--- SUPPLIED RECORDS ---

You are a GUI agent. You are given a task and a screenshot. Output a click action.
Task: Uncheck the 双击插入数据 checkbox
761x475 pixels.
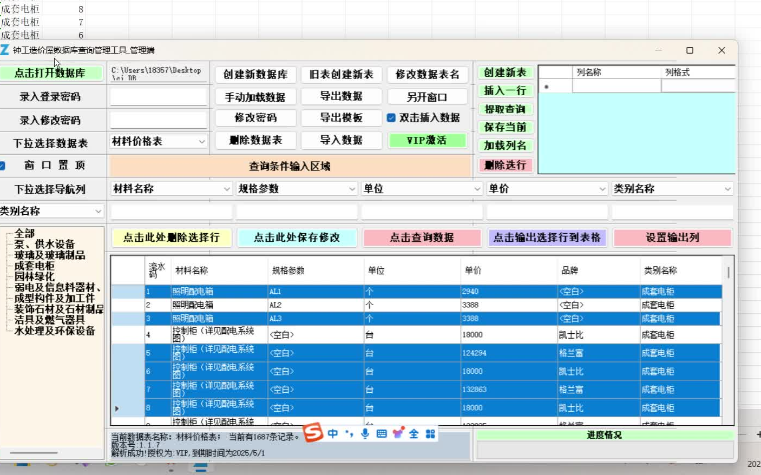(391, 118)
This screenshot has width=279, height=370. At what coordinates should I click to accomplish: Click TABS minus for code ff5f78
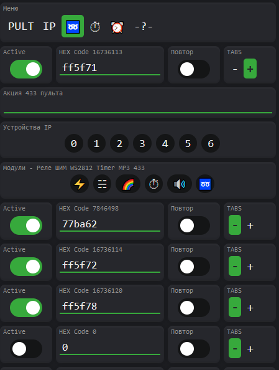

---

§ **WHAT TO WORK ON**: Could you restate the material word for word, omitting the pictures?

§ **WRITTEN REPLY**:
You are a GUI agent. You are given a task and a screenshot. Output a click action.
Task: Uncheck the 双击插入数据 checkbox
761x475 pixels.
(391, 118)
This screenshot has width=279, height=370. At what coordinates should I click to accomplish: Click TABS minus for code ff5f78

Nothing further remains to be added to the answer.